El problema final (2023, Alfaguara, 317 pp.) del gran fabulador español Arturo Pérez-Reverte no solo es una obra maestra por su esplendor verbal, pericia narrativa (personajes memorables, diálogos brillantes, descripciones connotativas y vasos comunicantes con la literatura y el cine) y hondura ética y psicológica. Lo es, de modo más pleno, porque brinda la apoteosis de un género narrativo rico en autores y obras perdurables (a las que remite con ingenio celebratorio): el policial.
Elige como eje al detective por excelencia: Sherlock Holmes, personaje de Conan Doyle.

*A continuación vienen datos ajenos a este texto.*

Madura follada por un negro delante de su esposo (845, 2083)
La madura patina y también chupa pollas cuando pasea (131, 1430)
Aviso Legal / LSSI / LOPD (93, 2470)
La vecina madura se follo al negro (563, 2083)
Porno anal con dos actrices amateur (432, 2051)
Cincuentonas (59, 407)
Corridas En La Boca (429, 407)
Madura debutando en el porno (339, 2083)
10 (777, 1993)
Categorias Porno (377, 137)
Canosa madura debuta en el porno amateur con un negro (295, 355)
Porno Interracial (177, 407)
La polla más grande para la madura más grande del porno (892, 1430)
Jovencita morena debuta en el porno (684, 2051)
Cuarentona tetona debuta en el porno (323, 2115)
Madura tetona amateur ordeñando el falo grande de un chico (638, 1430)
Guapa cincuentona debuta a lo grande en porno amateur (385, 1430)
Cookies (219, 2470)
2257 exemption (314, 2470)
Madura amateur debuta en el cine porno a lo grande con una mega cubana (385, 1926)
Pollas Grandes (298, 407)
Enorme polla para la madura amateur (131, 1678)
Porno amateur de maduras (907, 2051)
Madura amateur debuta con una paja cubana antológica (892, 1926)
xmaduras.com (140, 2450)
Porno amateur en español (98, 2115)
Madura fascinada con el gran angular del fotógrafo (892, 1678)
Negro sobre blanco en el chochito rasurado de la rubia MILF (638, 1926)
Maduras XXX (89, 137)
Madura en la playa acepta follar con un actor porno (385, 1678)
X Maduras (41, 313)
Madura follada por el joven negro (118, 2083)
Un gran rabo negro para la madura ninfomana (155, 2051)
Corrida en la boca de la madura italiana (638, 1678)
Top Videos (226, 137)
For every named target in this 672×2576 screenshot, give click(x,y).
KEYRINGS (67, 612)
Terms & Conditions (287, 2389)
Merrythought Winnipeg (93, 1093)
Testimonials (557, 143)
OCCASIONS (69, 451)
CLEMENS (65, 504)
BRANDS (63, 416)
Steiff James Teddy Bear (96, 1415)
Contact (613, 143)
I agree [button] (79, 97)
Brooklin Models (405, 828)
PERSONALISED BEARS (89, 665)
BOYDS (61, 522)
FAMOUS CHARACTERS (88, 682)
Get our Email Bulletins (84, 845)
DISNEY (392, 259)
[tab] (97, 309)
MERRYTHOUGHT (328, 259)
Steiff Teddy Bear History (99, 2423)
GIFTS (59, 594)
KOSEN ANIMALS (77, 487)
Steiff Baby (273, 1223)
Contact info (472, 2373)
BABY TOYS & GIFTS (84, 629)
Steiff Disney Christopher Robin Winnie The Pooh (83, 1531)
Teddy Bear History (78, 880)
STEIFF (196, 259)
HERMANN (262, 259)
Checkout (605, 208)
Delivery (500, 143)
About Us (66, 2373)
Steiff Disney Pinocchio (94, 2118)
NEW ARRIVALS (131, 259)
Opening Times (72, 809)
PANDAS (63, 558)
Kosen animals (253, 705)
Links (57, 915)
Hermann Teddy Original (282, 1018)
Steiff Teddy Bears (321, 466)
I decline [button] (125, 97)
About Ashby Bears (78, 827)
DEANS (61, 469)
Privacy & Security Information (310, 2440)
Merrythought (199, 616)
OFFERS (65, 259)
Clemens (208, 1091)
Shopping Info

El actor británico Hopalong Basil lo encarnó en 14 películas de 1939-1946. En la novela de Pérez-Reverte, mimetizado como Sherlock Holmes (presionado por los demás que no separan el mito de la realidad, pero cada vez más identificado con el detective arquetípico), investiga tres asesinatos cometidos en cuartos cerrados (el problema predilecto del policial).
Es cierto que Pérez-Reverte homenajea sobre todo el policial “clásico” con sus detectives de gran capacidad razonadora y criminales sofisticados; pero no deja de mencionar reverentemente al policial “negro”, realista y sórdido: así Basil ensalza la calidad literaria de Hammett y Chandler, al igual que el señorío fílmico de Humphrey Bogart.
LEE | Sobre estaciones y bibliotecas
Sin embargo, la factura principal de la novela es de una estirpe distinta: la metaliteraria, ruta abierta genialmente por el Quijote al entrelazar los sucesos narrados con referentes literarios (libros de caballerías, pastoriles, moriscos, etc.) y no meramente convocados por la locura de su protagonista, sino por las vivencias fuera de lo común de las personas que encuentra en su camino (Marcela, Cardenio, Camacho, Roque Ginart, el cautivo-alter ego de Cervantes-, etc.) o por el juego burlesco de quienes fingen tomarlo como un caballero andante (Micomicona, los duques, Sansón Carrasco, etc.). En El problema final, a la fascinación de las narraciones de Conan Doyle (encandilaron tanto al público que lo obligaron a “resucitarlo”), se suma el “efecto de realidad” de la “fábrica de sueños” de Hollywood, a la cual no es inmune el propio Hopalong Basil (no obstante, su autocontrol británico) hace que todos los personajes confundan la ficción con la realidad.
Agréguese en esa ruta metaliteraria el policial (también novela histórica) El nombre de la rosa, en el que Umberto Eco homenajea a Sherlock Holmes (el protagonista se apellida Baskerville) y a Borges. Resulta patente la resonancia de Eco en la novela policial e histórica La tabla de Flandes, de Pérez-Reverte (con un homenaje al jugador de ajedrez de Poe, el iniciador del policial). Quedó subyacente la referencia a Sherlock Holmes (rasgos suyos ostenta el ajedrecista que ayuda a la protagonista), la cual se torna explícita en la siguiente novela (principalmente metaliteraria, pero también policial) de Pérez-Reverte: El club Dumas (1993), donde aparece Irene Adler, “la mujer” según Sherlock Holmes (en “Escándalo en Bohemia”), en conexión siniestra con la Milady de Los tres mosqueteros, de Dumas, y el “Diablo enamorado” (de apariencia femenina) de Jacques Cazotte.
Y, ahora, se enseñorea Sherlock Holmes, conformando una notable triada con personajes que se comportan como Watson (en parte Sansón Carrasco y Sancho Panza) e Irene Adler (antítesis de Dulcinea), en este policial de los policiales (el más eximio de la novela en español, más paradigmático del género que la formidable La caverna de las ideas, de José Carlos Somoza) que es El problema final.